Well, farewell my darling. May Christ be with you. +


Your Kazanetz. I kiss you affectionately and squeeze you a lot and for a long time.


Titanis titanis. Dukchik Dukchik.


The Romanov children - colorised



The family had only one son, Alexei, who suffered from hemophilia. A minor injury could cause severe bleedings. His mother would often become panic, and shut herself and the young prince away from the outside world.


As many of her contemporaries noted, “had she not been the daughter of the Tsar, this strong, warmhearted girl would have made some man an excellent wife.”


Lord Mountbatten, who was cousin to the grand duchesses and met them when he was a young boy, would later reminisce, “I was crackers about Maria, and was determined to marry her. She was absolutely lovely.” Although the pair would never meet again, Mountbatten kept a picture of Maria Romanov near his bedside until his death.


Following the February Russian Revolution,1917, Tsar Nikolai was forced to abdicate by insurgents in Petrograd. Maria and the rest of the imperial family were exiled to Tobolsk, Siberia, where life was dull but bearable. But when the Marxists revolutionaries known as the Bolsheviks seized power in October 1917, the family moved to Ekaterinburg, where the fervently-Bolshevik population would prevent any attempts at rescue or escape.


The Romanov family - colorised


The Romanovs were kept inside a house with whitewashed windows and only allowed to go outside for one hour each day. Even Maria’s good nature was pushed to its limits; as she recorded, “It is difficult to write anything pleasant, there is little of that here.”


Yakov Yurovsky, leader of the secret police who had been sent to guard the family, remembered how “Maria’s sincere modest character was very attractive to the men and she spent most of her time flirting with her jailers.” One of the guards, Ivan Skorokhodov, even smuggled in a cake for Maria’s 19th birthday, although when the pair were later discovered in a compromising position, the guards were replaced with a decidedly less-friendly set.

On the night of July 16, 1918, the family was ordered to dress and go down to the cellar of the Ipatiev House where they were lined up as if posing for a family photograph. There they were shot by firing squad and bayoneted to death by Bolshevik troops.


The basement rumbled with shots and screams, but when the smoke cleared, the terrified grand duchesses were all still alive. Unbeknownst to their captors, they had sewn the royal jewels into their corsets, turning them into a protective armor.


One of the executioners repeatedly attempted to stab Maria Romanov in the chest, but “the bayonet wouldn’t pierce her bodice” so he shot the sobbing girl directly in the head.


As the bodies were being carried outside, one of the girls — either Maria or Anastasia. account vary — “cried out and covered her face with her hands.” She was stabbed again in such a frenzy that several soldiers vomited while others fled the scene.

The remains of the family were discovered in a mass grave in the Ural Mountains in 1991. Subsequent DNA testing confirmed the identities of the Nicholas, Alexandra and three of their daughters.

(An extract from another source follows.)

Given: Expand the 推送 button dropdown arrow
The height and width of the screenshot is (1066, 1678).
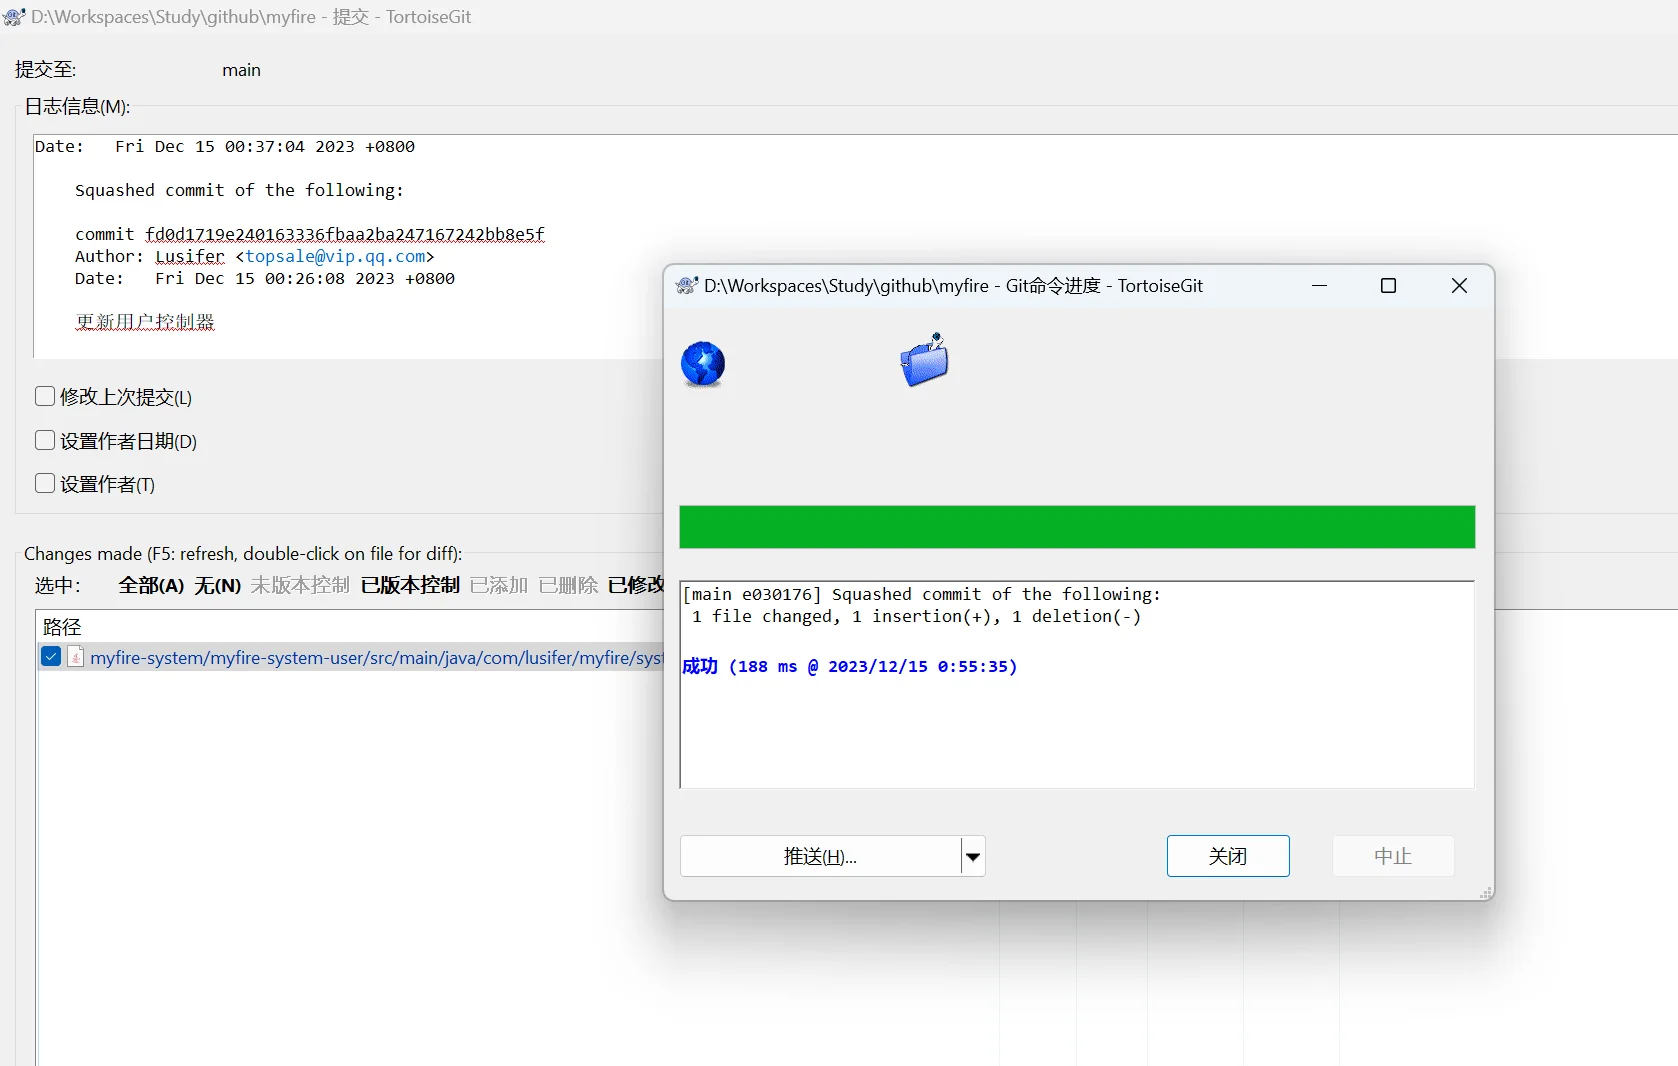Looking at the screenshot, I should pyautogui.click(x=973, y=857).
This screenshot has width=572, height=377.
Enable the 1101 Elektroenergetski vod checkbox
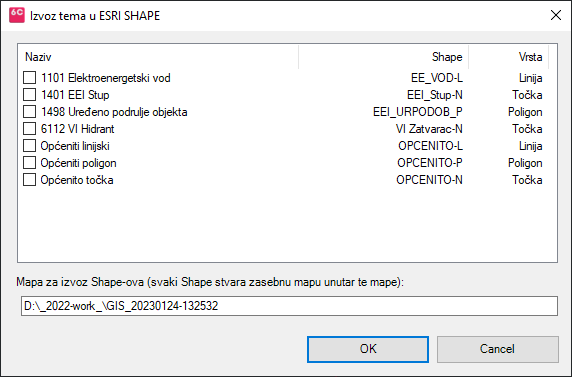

The remains of Alexei and one of his sisters remained a mystery until 2007 when a second grave was discovered near the larger mass grave. The grave contained the remains of two partially burned skeletons, which subsequent DNA testing showed to belong to Alexei, and one of his sisters, likely Anastasia or Maria.


Human nature can be cruel, horrifying, lethal, and yet also caring, loving and full of compassion. When the killers of Maria Romanov return to new lives, they will certainly experience the same horror as Maria. Why?


Because only then would their souls know the oppposite. Only then would they be able to release their hate and anger. Only then would they forgive and be forgiven. Something I am sure Maria Romanov has already achieved.